_Task details_
Copy the data below verbatim, from the line containing "Select the Fair Value range 0.73-0.80" through the line containing "point(244,598)", both lines included. Omit the pictures from your copy.

Data excerpted from a collection
....
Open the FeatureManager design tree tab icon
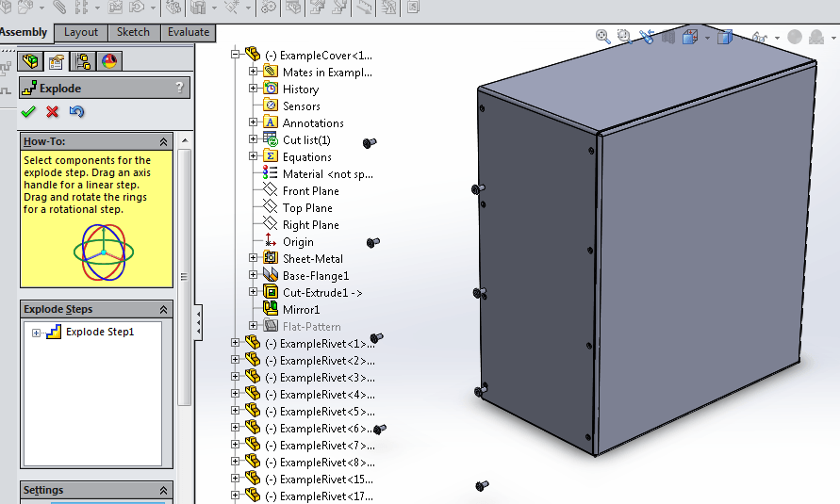 [30, 61]
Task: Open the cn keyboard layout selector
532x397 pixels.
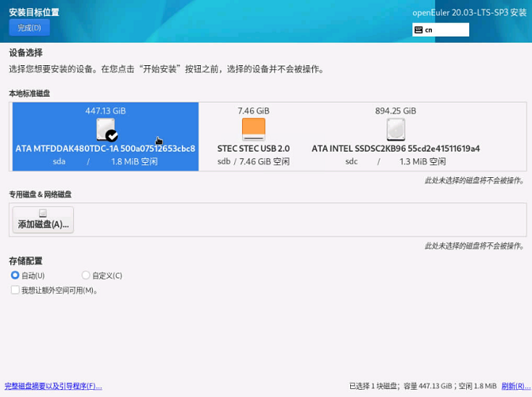Action: 441,30
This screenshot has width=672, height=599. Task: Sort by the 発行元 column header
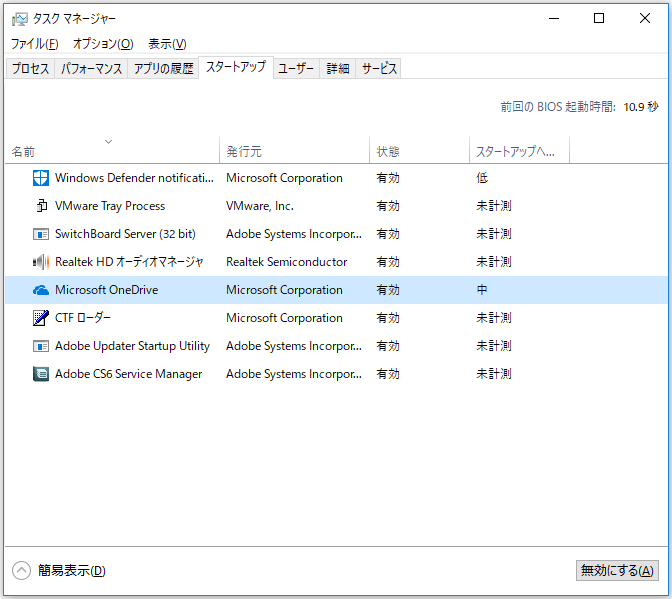pos(244,152)
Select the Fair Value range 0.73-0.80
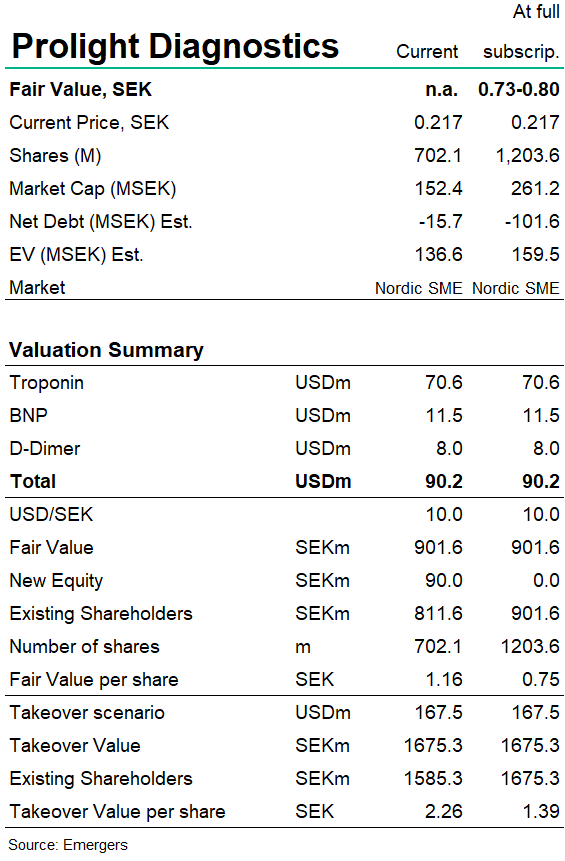 click(x=518, y=89)
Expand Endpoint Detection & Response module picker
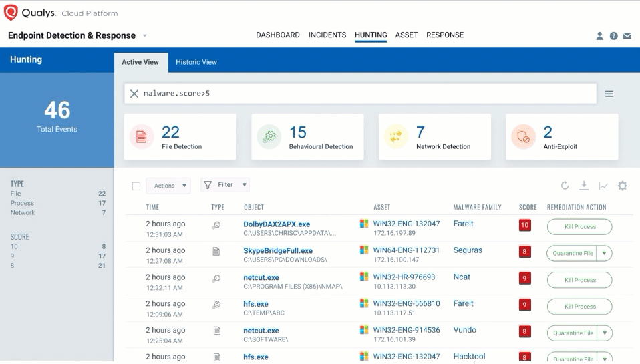The width and height of the screenshot is (640, 364). pos(145,36)
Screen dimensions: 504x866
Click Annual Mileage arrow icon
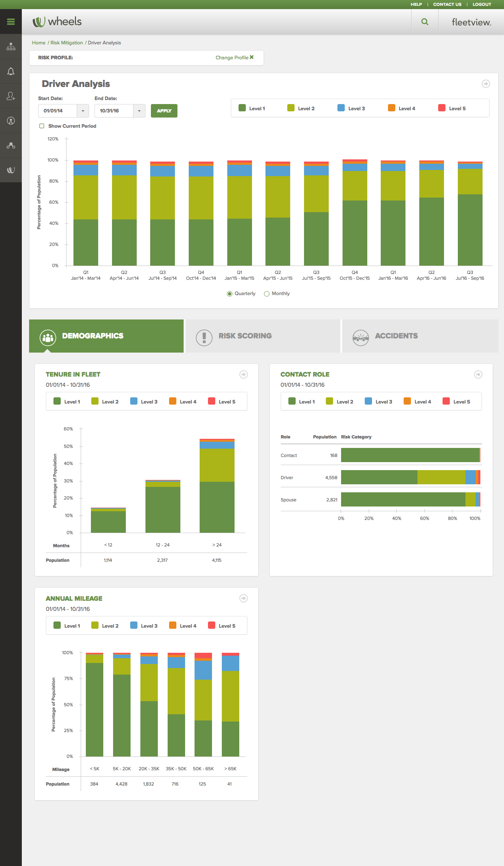point(244,598)
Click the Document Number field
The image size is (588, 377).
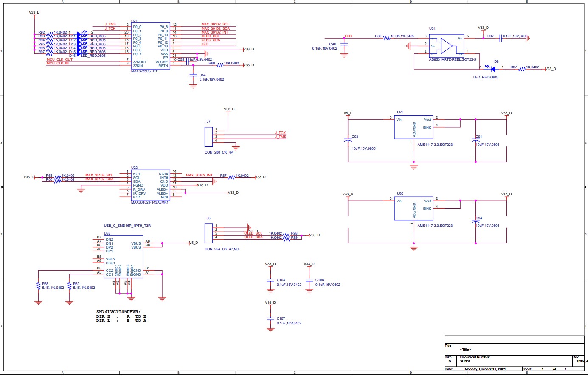click(x=475, y=357)
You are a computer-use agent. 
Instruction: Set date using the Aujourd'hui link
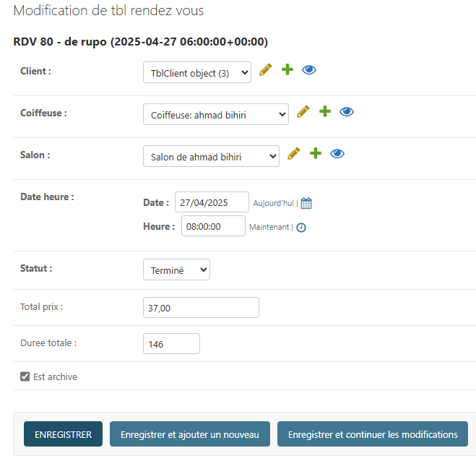(x=273, y=203)
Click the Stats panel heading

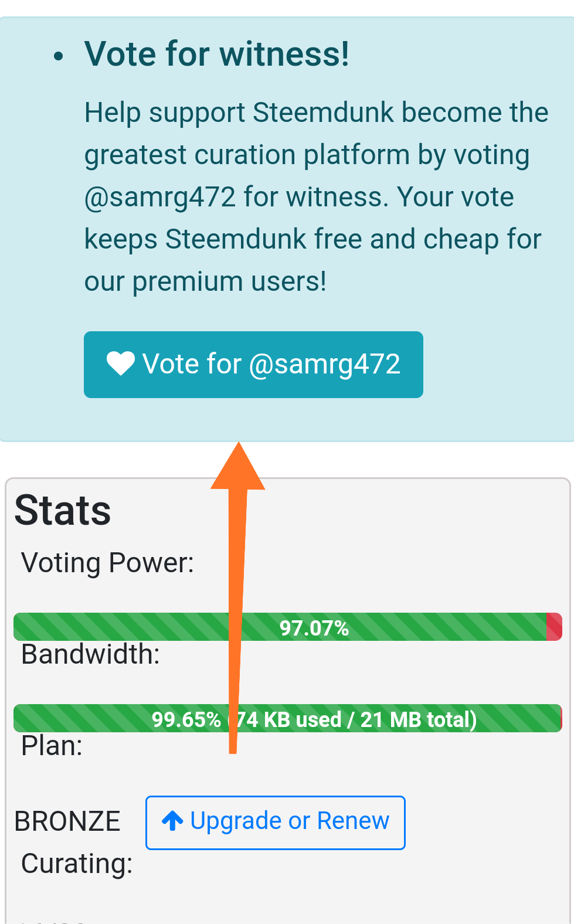63,510
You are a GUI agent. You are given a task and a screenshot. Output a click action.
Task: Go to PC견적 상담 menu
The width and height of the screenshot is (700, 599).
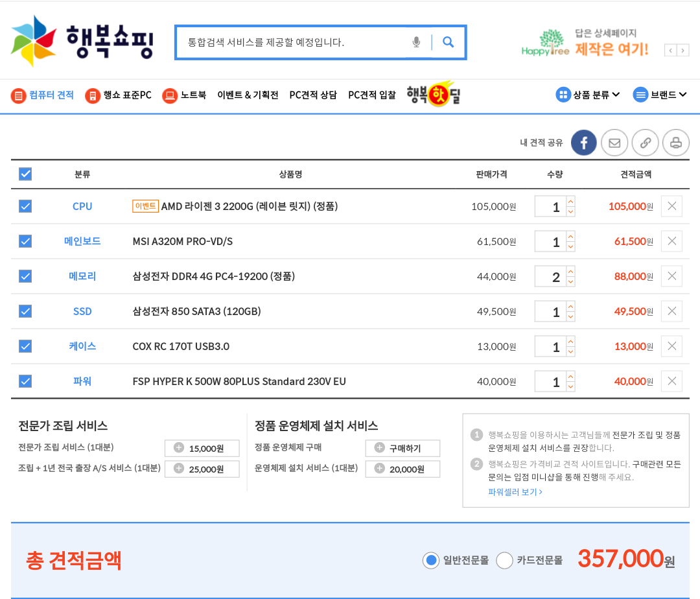[x=313, y=95]
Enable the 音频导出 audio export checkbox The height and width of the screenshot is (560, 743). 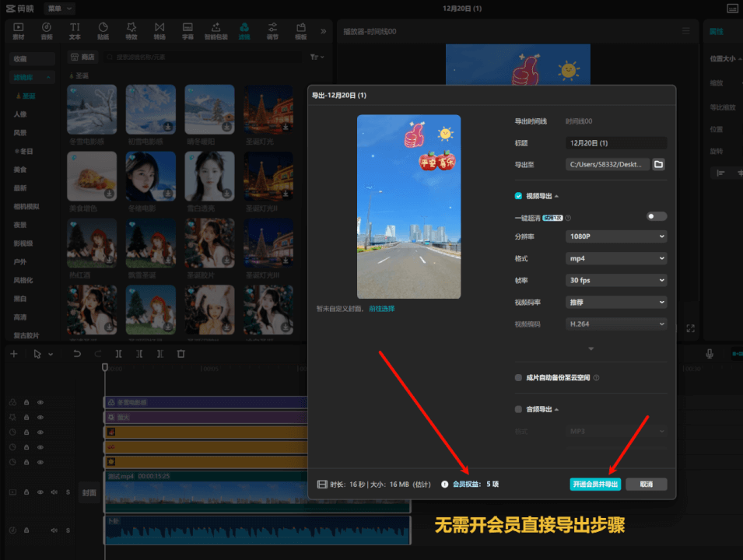[x=518, y=408]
....
_Response_
Select the Fair Value range 0.73-0.80
 click(x=518, y=89)
Expand Endpoint Detection & Response module picker
The width and height of the screenshot is (640, 364). pos(145,36)
Screen dimensions: 504x866
Click Annual Mileage arrow icon
point(244,598)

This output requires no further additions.